Any help would be appreciated. I think my problem lies somewhere in the descriptor, or in my questionable gcc inline assembly skills, but I wanted to make sure I'm following the right steps, conceptually.

Also, I wanted to say that this board totally rocks and I've learned more in the last month on this board than I could have imagined. You guys are awesome. Thanks in advance!

[Pype.Clicker]

just put ss0 to your data selector, just to make sure ... all the rest seems okay for me.
Also, if ds.base != 0, just make sure you have proper address (e.g. post-segmentation, pre-paging address) in descriptor.

Btw, if you could get bochs's cpu dump (e.g. what's ss content, and are you still in earlier task or already in the newer task ?)

[pink_frosty]

Thanks pype. That's what I'm doing. Like I said, I think that the problem is in my descriptor for the new TSS. Either that, or my inline asm that's calling ljmp... is it just me or does gcc inline assembly suck beyond belief?
I either get one of two errors now...

If I say this:
asm("ljmp %0\n\t"::"m" (new_task->tss_selector));
bochs doesn't crash, but my OS does (by design), with a GPF. The register dump from my GPF handler says that CS is 0x8 at this point.

If I say this:
asm("ljmp $0x30\n\t")
I get the "task_switch: SS NULL" error in bochs. new_task->tss_selector is 0x30 when I printf it's value right before the call.

I realize that the first example is using an immediate value for ljmp, and the second is using a memory reference, does that make a difference? Examples of using ljmp in actual code are pretty scarce, as far as I can find on google.

The problem could also be my descriptor. I have it defined as having fields for base_low, base_high, limit_low, and limit_high (due to the framented nature of the descriptors fields. I set base_low to the address of the tss_t struct, and base_high to 0. I have limit_low set to sizeof(tss_t) and limit_high set to 0. Does that sound right? I'm using the same descriptor struct for my other GDT entries, and it works fine, as far as I can tell. I'm still investigating...

[oswizard]

I set base_low to the address of the tss_t struct, and base_high to 0.

Just checking, but make sure that the TSS is in the first 64K of memory.

Also, Ss0 shouldn't matter, as long as Cs is a DPL0 descriptor. Well... it is never touched by the CPU during a task switch - only during a interrupt/call gate/etc. that needs to switch stacks.

If your TSS spans pages, make sure they are physically contiguous.

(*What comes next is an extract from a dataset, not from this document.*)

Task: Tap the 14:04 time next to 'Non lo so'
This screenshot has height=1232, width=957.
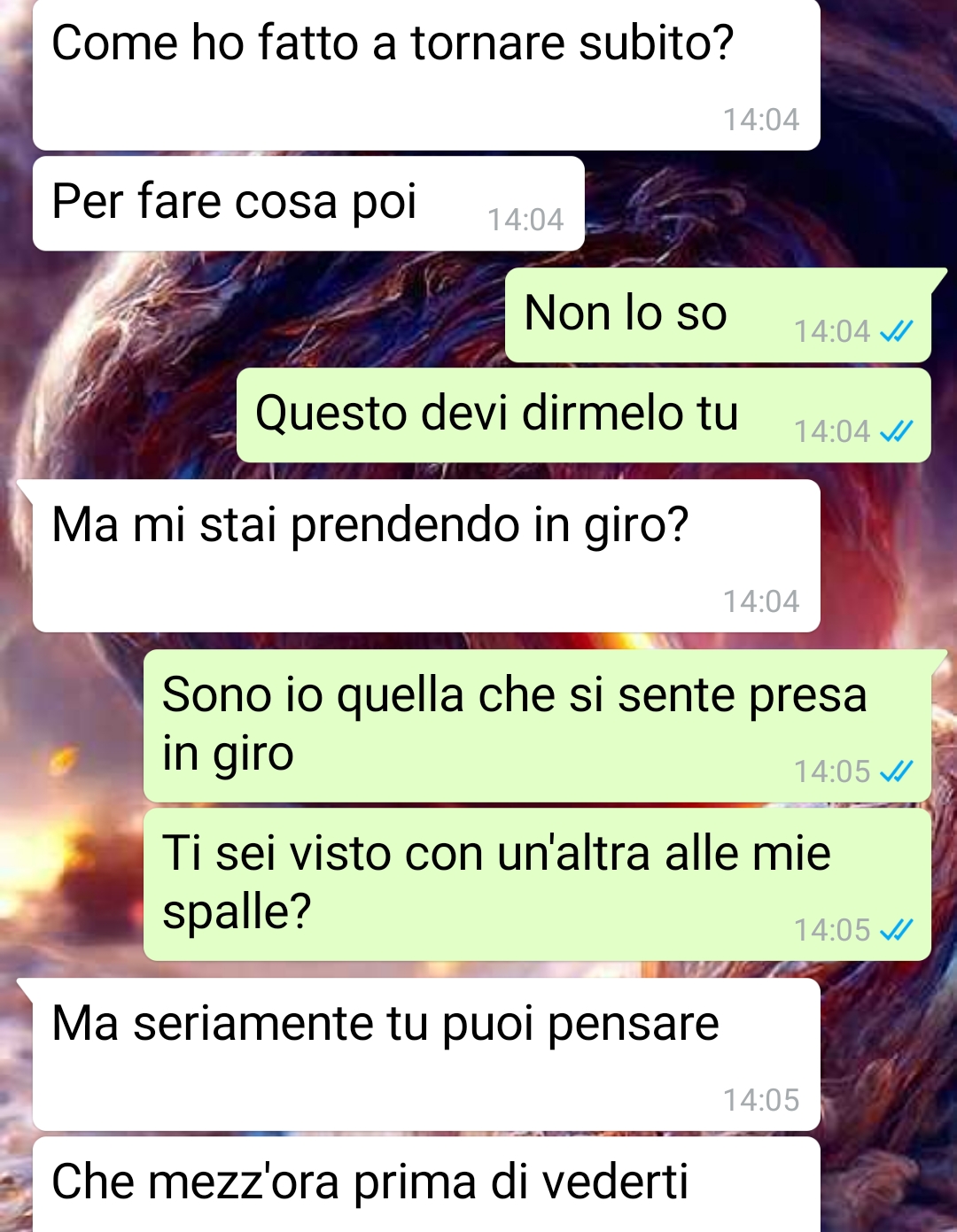Action: [x=832, y=331]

If you can post a copy of the bochslog file, please do so.

Good luck,
Mike

[pink_frosty]

Here's the bochs log. Does the TSS really have to be in the first 64K of memory? I hadn't read that. I don't think that's the problem though.

[AR]

No the TSS does NOT have to be in the first 64KB, the TSS has a maximum length of 64KB though. It doesn't have to physically contiguous either, segments exist on top of pages. Make sure all pages are in memory though.

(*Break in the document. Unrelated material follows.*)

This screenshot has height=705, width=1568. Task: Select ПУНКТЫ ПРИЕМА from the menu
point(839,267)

According to the BOCHS log, your SS0/SS3 is NULL, you should check that it's loaded correctly before the task switch.

[Pype.Clicker]

okay, if you have a debugger-enabled bochs, i suggest you put a breakpoint right on your ljmp instruction (well, i'm not 100% sure of it in GAS syntax, but shouldn't it be "jmp 0x30:0" so that the CPU knows it's a selector, not an offset, but since it says "task switch", that shouldn't matter)

From that breakpoint, use the "x /8ux <gdtr.base+0x30>" to read your descriptor entry and then "x /64ux <tssbase>" to read your target TSS content ... it looks like the "SS" field actually contains a zero ...

[pink_frosty]

Thanks for the suggestion, Pype. I'm going to try that when I get home from work... we'll see what it says.